▶ [STUDY TEXT]:

>>>

- Periodontitis is a severe oral disease caused by poor oral hygiene and bacterial buildup.
- Symptoms include swollen and tender gums, bad breath, bleeding, and loose teeth.
- Risk factors include smoking, poor nutrition, and genetic predisposition.
- Treatment involves regular cleaning and oral exams, scaling and root planning, and possibly surgery or medication.
- Maintaining good oral hygiene and managing stress and chronic illnesses are crucial in preventing periodontitis.
Oral health is crucial for our overall health and well-being. Unfortunately, too many people neglect their oral health and suffer from dental problems like periodontitis. Periodontitis is a common dental problem with severe consequences if left untreated. Here’s everything you need to know about periodontitis.
What is Periodontitis?
Periodontitis is a severe oral disease that affects the soft tissues and bones that support your teeth. It usually happens due to poor oral hygiene that allows bacteria to build up and cause inflammation. Over time, the inflammation can damage the gums, bones, and other structures that hold your teeth in place. Periodontitis can lead to tooth loss and other serious health issues if left untreated.
The symptoms of periodontitis can vary depending on the severity of the condition. Common signs include swollen and tender gums, bad breath, bleeding during brushing or flossing, receding gums, and loose teeth. In more advanced cases, pockets may form between the teeth and gums.
Certain people are more vulnerable to this disease than others. Here are some risk factors you need to know:
Poor Oral Hygiene
The primary cause of periodontitis is plaque buildup, a sticky, colorless film that forms on teeth’ surfaces. If not removed through daily brushing and flossing, plaque can eventually harden into tartar. Once the calculus forms, it can only be removed by a dentist. If left untreated, bacteria can quickly multiply under the gums, causing inflammation and eventually leading to tooth loss. So, this makes daily oral hygiene a vital part of preventing periodontitis.

<<<

▶ [THE DATA]:
>>>

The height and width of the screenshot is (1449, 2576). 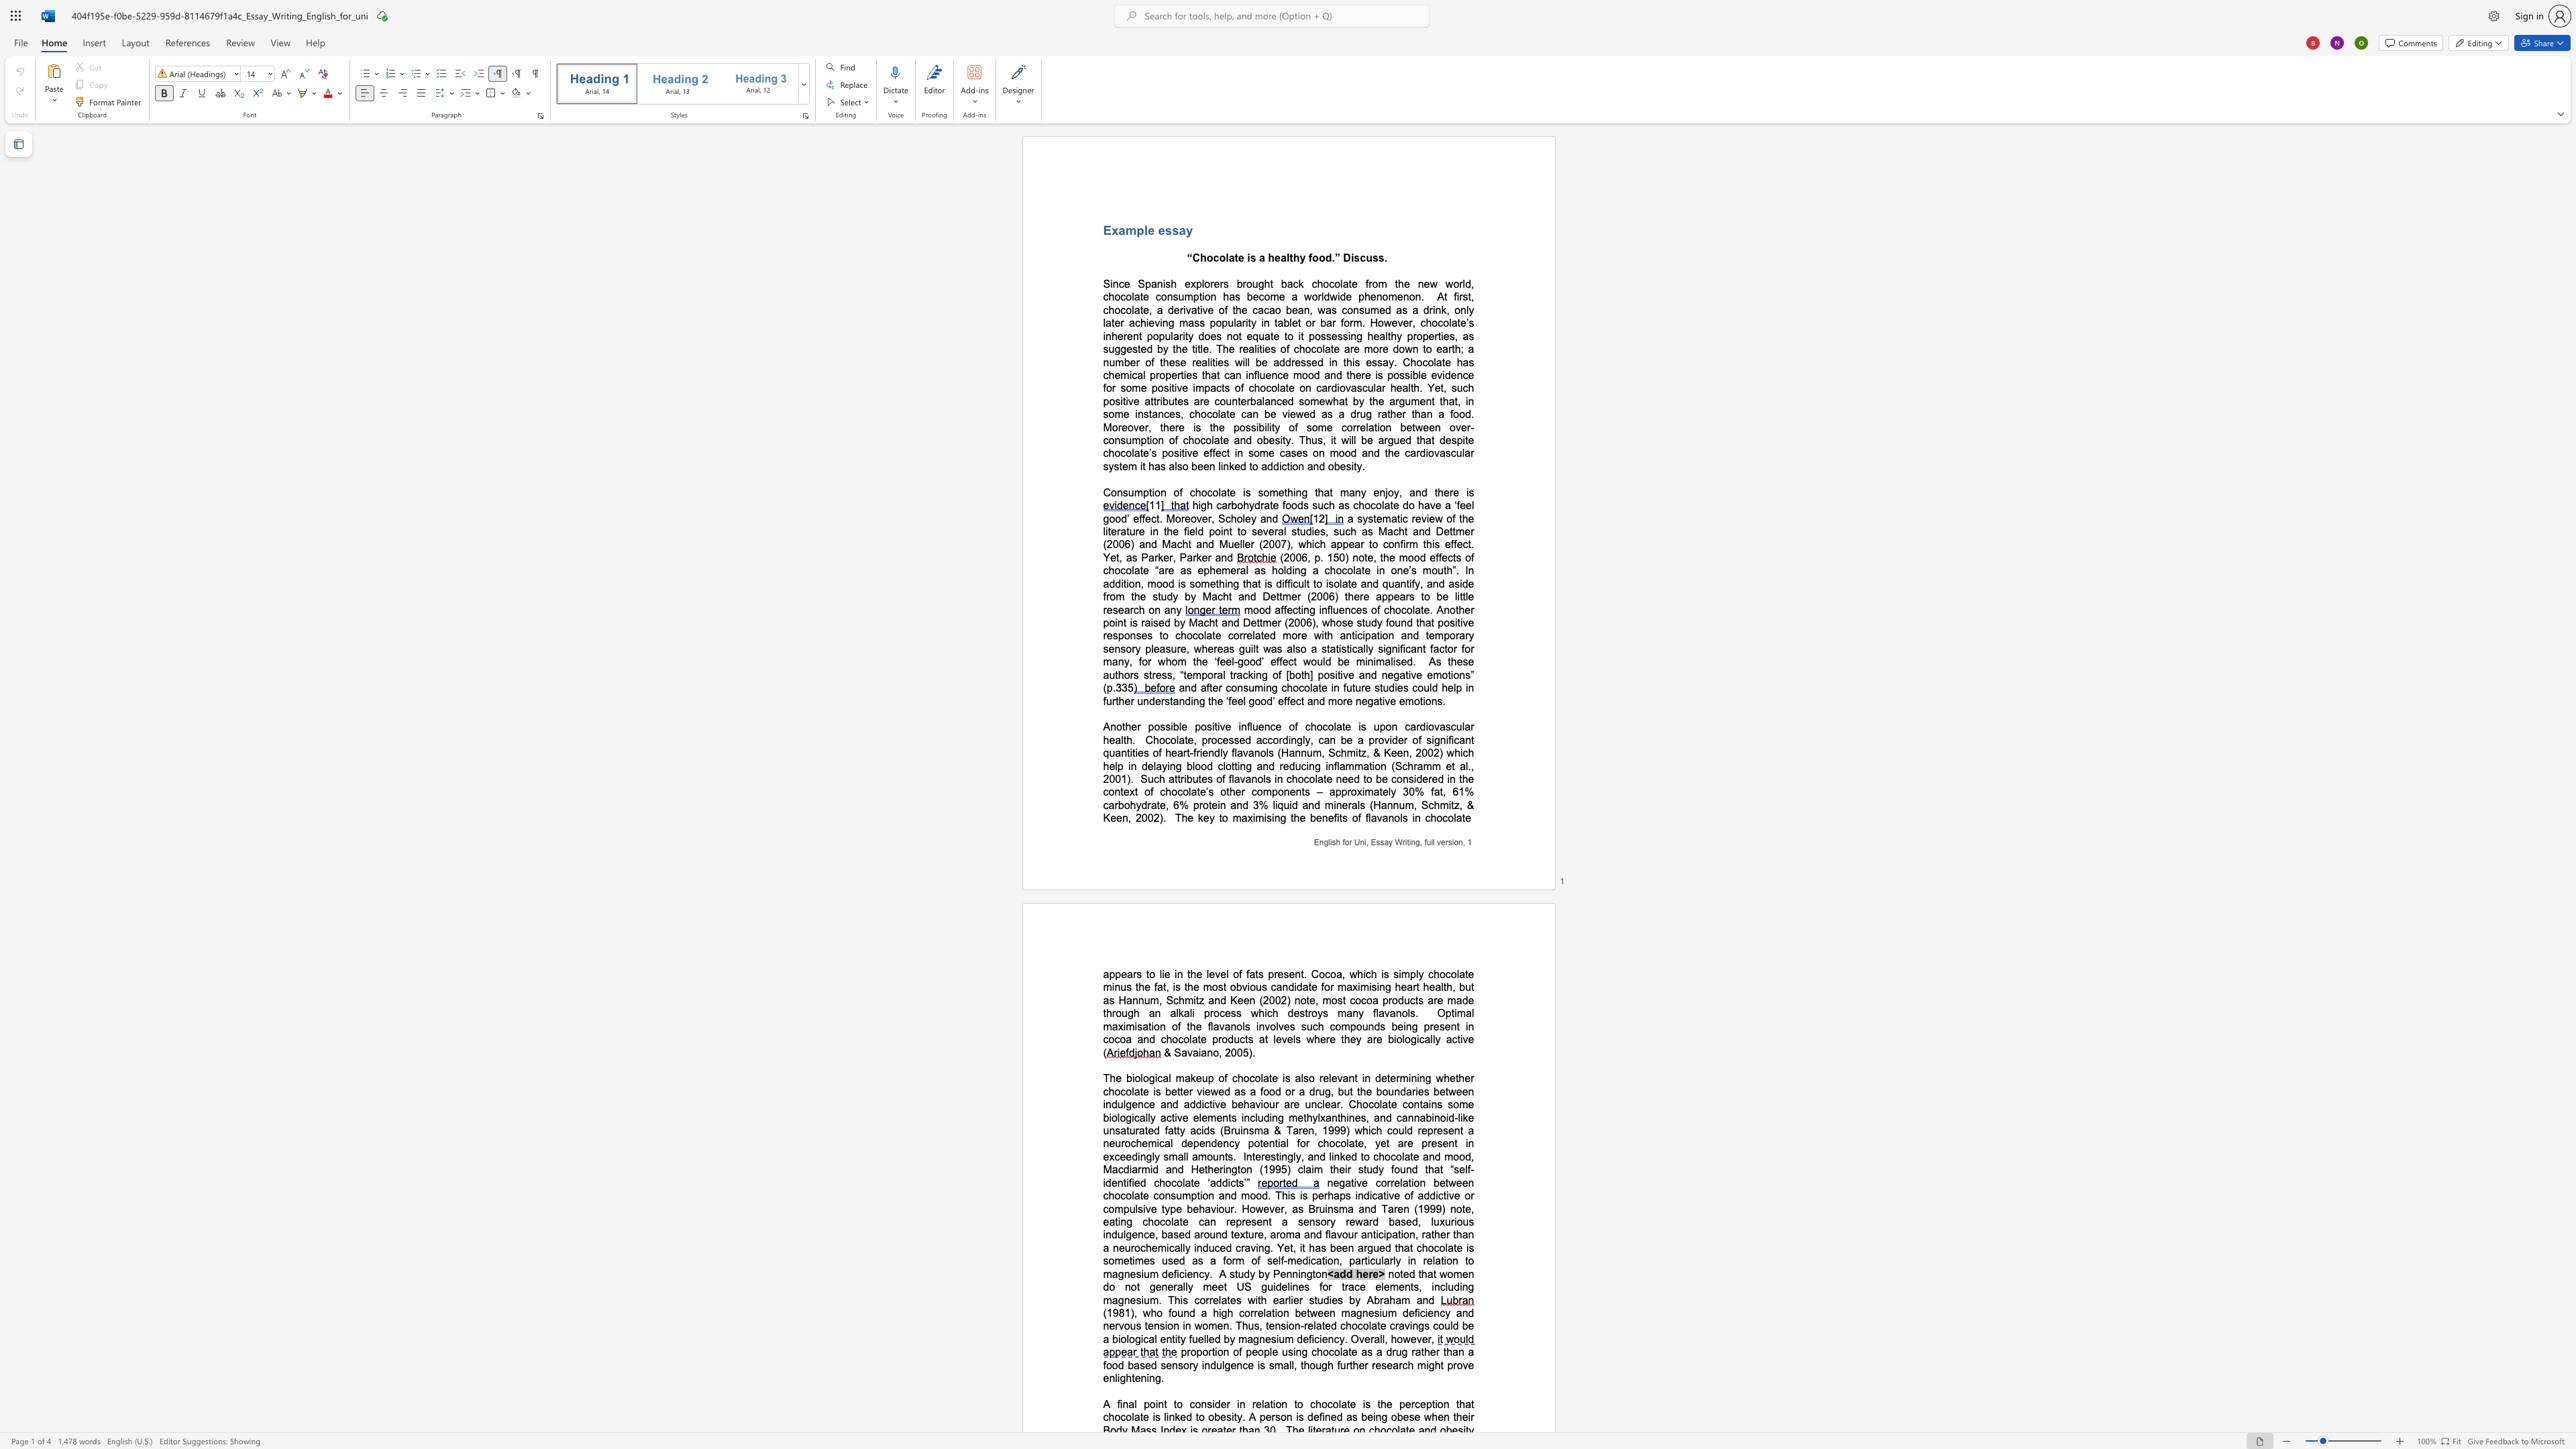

<<<

▶ [WHAT YOU WILL DO]:
1/ In the text on periodontitis, what is the primary cause of the disease?
2/ List every common sign of periodontitis named in the sentence of the periodontitis text that begins "Common signs include".

▶ [TASK SOLUTIONS]:
1/ Plaque buildup, a sticky, colorless film that forms on the surfaces of the teeth.

2/
- Swollen and tender gums
- Bad breath
- Bleeding during brushing or flossing
- Receding gums
- Loose teeth